Sure, I know you could compress the video, but I've seen 1080p up close and personal, I noticed the artifacts in the video on the monitor of the broadcast quality HDTV demo, and the sales guy finally confessed that they just had to compress it to make it feasable to record it on tape.
If I noticed it right off the bat, someone will pay to have this quality level.
So... when do we get the petabyte storage?
--Mike--
I'm surprised no one else here has ripped a DVD to their HD before. 2 gig per hour seems like a minimum to me.
And even if it isn't, by the time the 120 TB disk come out, you think we're still going to be using the worst DVD format? 720p is supposed to be coming out in a few years. I can't find the page with the details now, but 720p will require a new type of DVD disk, one that can store up to 24 GB.
That's right, your DVD collection is going to become outdated and worthless as companies republish into the new "Hi-def" DVD format.
Let us say the average DVD uses 70% of the space, 16.8 GB. That's about 7,100 hours. Compression might be less effective on these disks, since the entire point of having Hi-Definition DVDs is the extra detail.
And I've come up with another use for a 120 TB drive. The biggest, most kick-ass TIVO in the world. Imagine having any TV show that was shown in your lifetime available to view.

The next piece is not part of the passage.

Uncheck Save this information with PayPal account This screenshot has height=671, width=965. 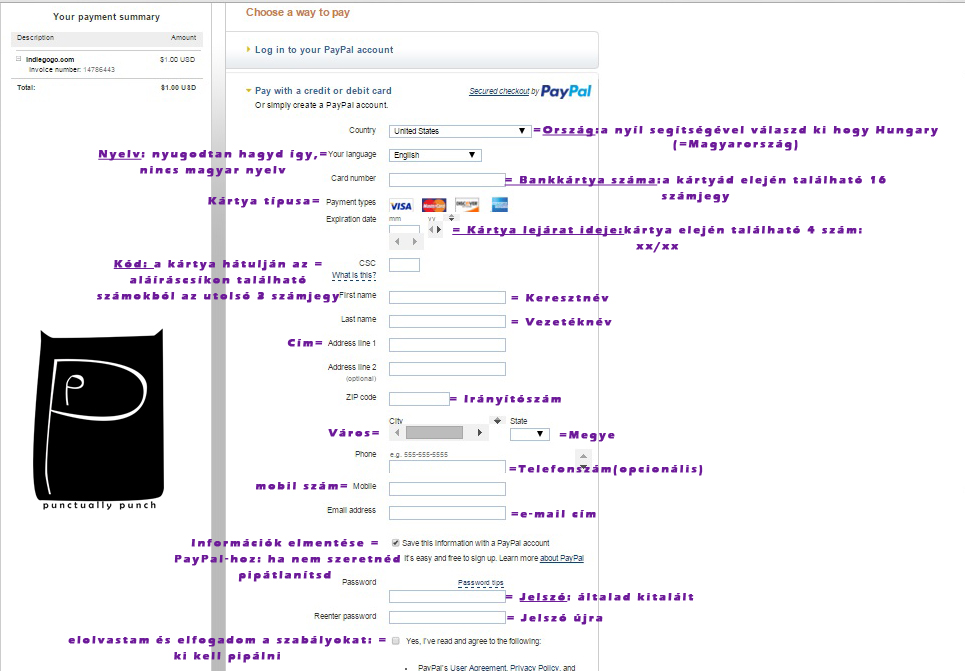click(396, 543)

Democrats or Republicans. They are both taking us to the same place and they are not afraid of us anymore.
A lot of people are mentioning 3d data but...
There is no way of capturing a fully 3d image
perhaps i'm just low on creativity, but I can't imagine any way of capturing vide from real life with a system that isn't functionally equivalent to some finite number of video cameras.

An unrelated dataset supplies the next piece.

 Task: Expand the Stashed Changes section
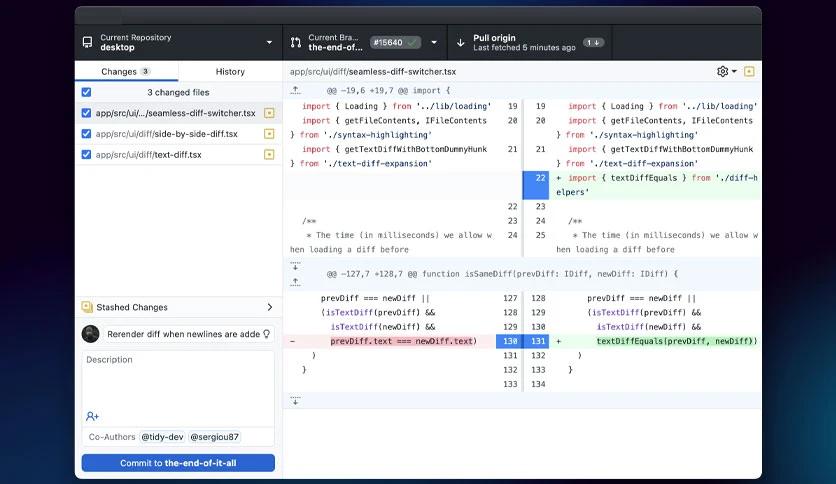pos(179,307)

now lets say that in the future telivision is filmed at 10x DVD resolution and from 10 different angles
that only adds 100x to current video storage needs. nothing to sneeze at, but also not so spectacular that you'd need a petabyte drive either.
once we have the ability to record any sort information at fidelity approaching the maximum for human perception, storage growth will rapidly outpace our need.
people seem to be upset about this though...
once storage reaches the maximum that any user would ever need, it has no place to go but cheaper.
also, file system organization will need to be massively overhauled to make a petabyte drive remotely useful.
In Capitalist America, bank robs you!